Stereotypically, the hard-boiled mystery is American. It features, and is very likely narrated by, a private detective, a hard-drinking softhearted cynic who looks a little like Humphrey Bogart when he’s not looking like Robert Mitchum. The hard-boiled novel is written by a man and read by men. It is sour and downbeat and violent, and it means business.

In contrast, the cozy is English, written by women and for women. Its detective is apt to be an inspired amateur, male or female, and all its characters, except for the odd charming rustic, tend to be well spoken and courteous, decorous even in death. Its violence is offstage and unthreatening, leaning toward esoteric poisons and ingenious murder methods. The sleuth sets things right by working out an elaborate puzzle, and order is restored to a universe that is orderly at heart.

These stereotypes are undoubtedly useful, but they have their downside. Their rules are broken in book after book. British writers drag the reader through London’s mean streets while Americans employ country-house settings. Women write hard-boiled private-eye novels about tough female detectives, and other women read them, while men turn out intricately plotted cozies.

More to the point, the stereotypes tend to trivialize books of either persuasion. The cozy would seem to be frivolous, a bit of fluff that diminishes murder, and some of its specimens may have that effect. Yet no one epitomizes the cozy writer more than Agatha Christie, with her brilliantly worked plots and her comforting village settings. Her finest creation, Miss Jane Marple of St. Mary’s Mead, is the ultimate amateur sleuth, a little old lady in plimsolls with a steel-trap mind. The books are entertainments, surely. And yet they are dead serious. Christie’s concern in all her fiction, and especially in the Marple books, is the nature and origin of human evil. It is possible to read the novels attentively without becoming aware of it, but make no mistake about it, that is what they are about.

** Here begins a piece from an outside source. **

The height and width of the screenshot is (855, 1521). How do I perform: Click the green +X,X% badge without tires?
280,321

One of the abiding virtues of crime fiction, it seems to me, and one of the chief factors in its survival over the generations as a literary genre, is the seemingly infinite variety of work that falls within its scope. The house of mystery has many mansions, and it is a rare reader who can’t find something he or she likes in one chamber or another. Now and then I run into someone who professes never to read mysteries, and I find such specimens at least as curious as those who read nothing else. The majority seem to be people who never got the knack of reading for diversion; a few are of the sort who read one mystery once, didn’t much like it, and assumed all others to be the same.

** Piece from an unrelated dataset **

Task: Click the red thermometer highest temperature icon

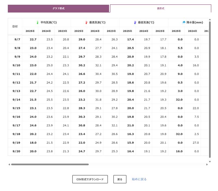Action: tap(86, 23)
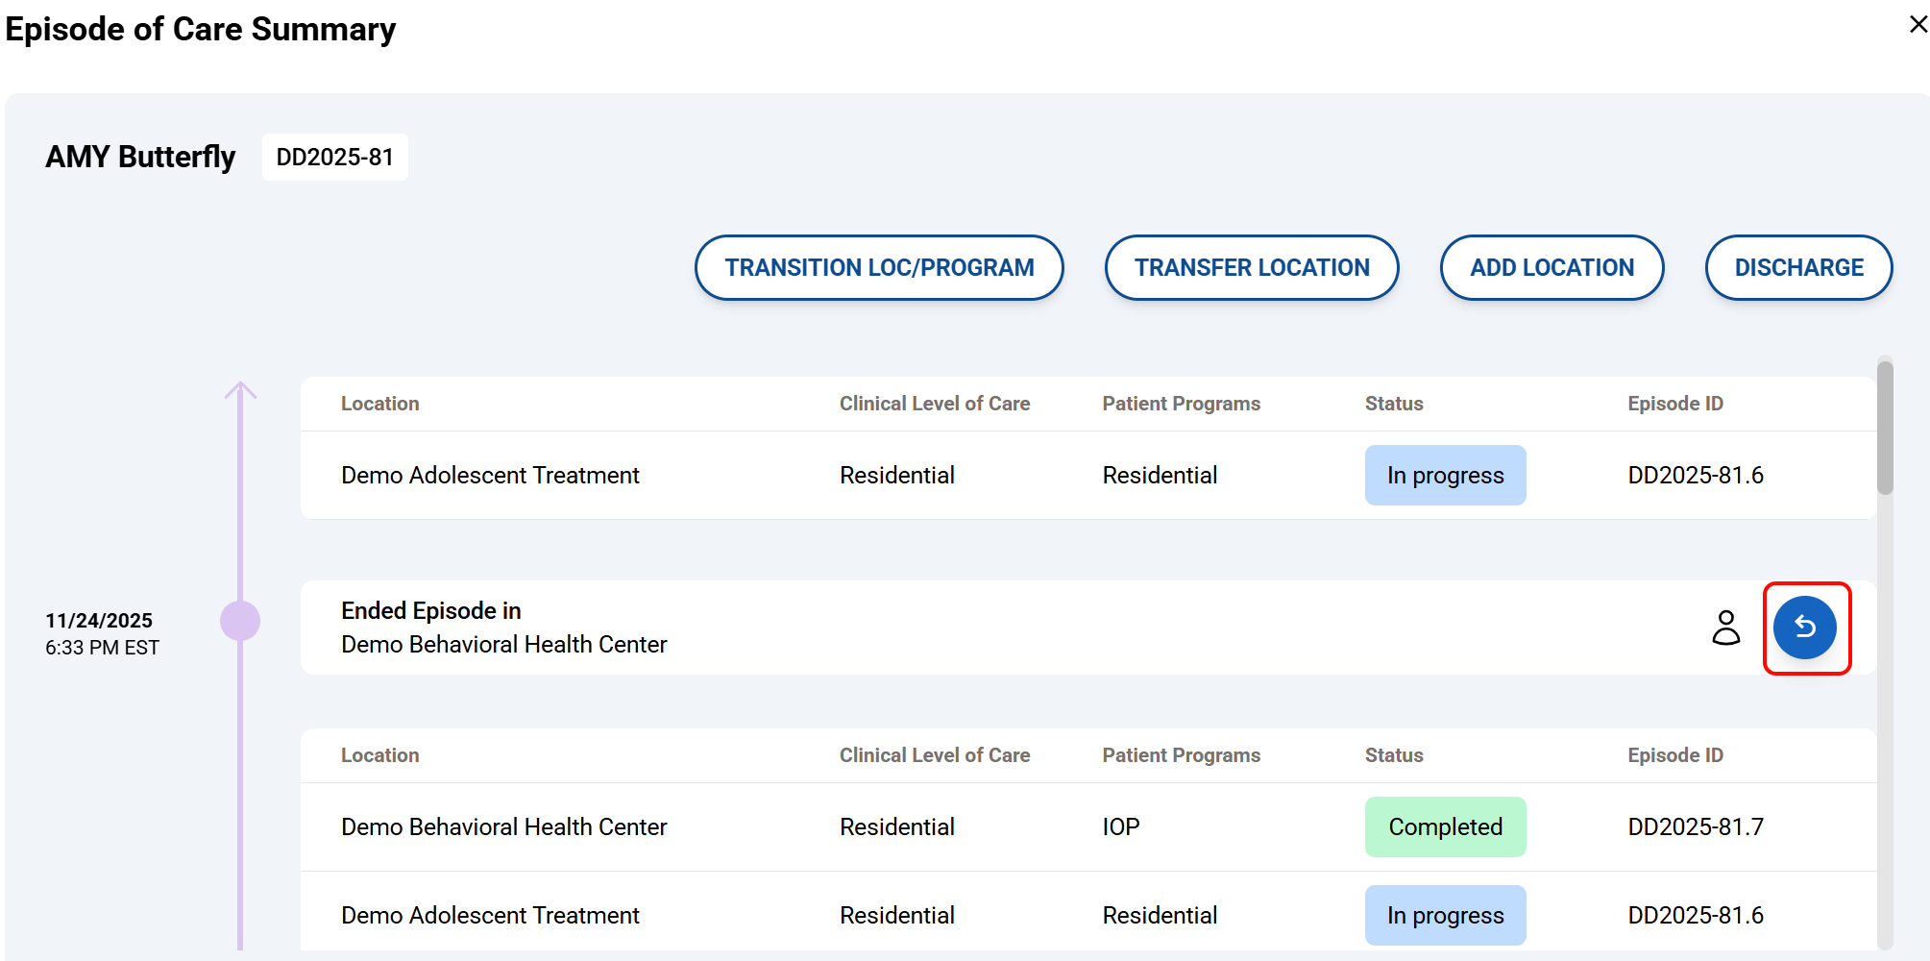This screenshot has height=961, width=1930.
Task: Click the blue undo arrow icon
Action: point(1804,628)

As a reader I have always been able to find crime novels to read even as my own taste has changed and evolved. As a writer I have found that the genre’s wide-spaced boundaries have allowed me to write whatever it has occurred to me to write without placing myself beyond the pale. Over the years I have written novels about four different series characters. Evan Tanner, who has appeared in seven books, is a sort of freelance adventurer whose sleep center was destroyed by a stray shard of shrapnel. He speaks innumerable languages, supports no end of lost causes (among them the restoration of the House of Stuart to the British throne), and slips himself and others across international borders, all in the interest of peace and freedom.

Bernie Rhodenbarr is a bookseller by day, a burglar by night. Typically he has to solve an intricate murder puzzle in order to extricate himself from suspicion incurred in the commission of a burglary. He is an urbane and literate chap, a nice guy who lives on the West Side and steals on the East Side. Whoopi Goldberg played him in the movie. (Don’t ask.) His best friend is a lesbian poodle groomer.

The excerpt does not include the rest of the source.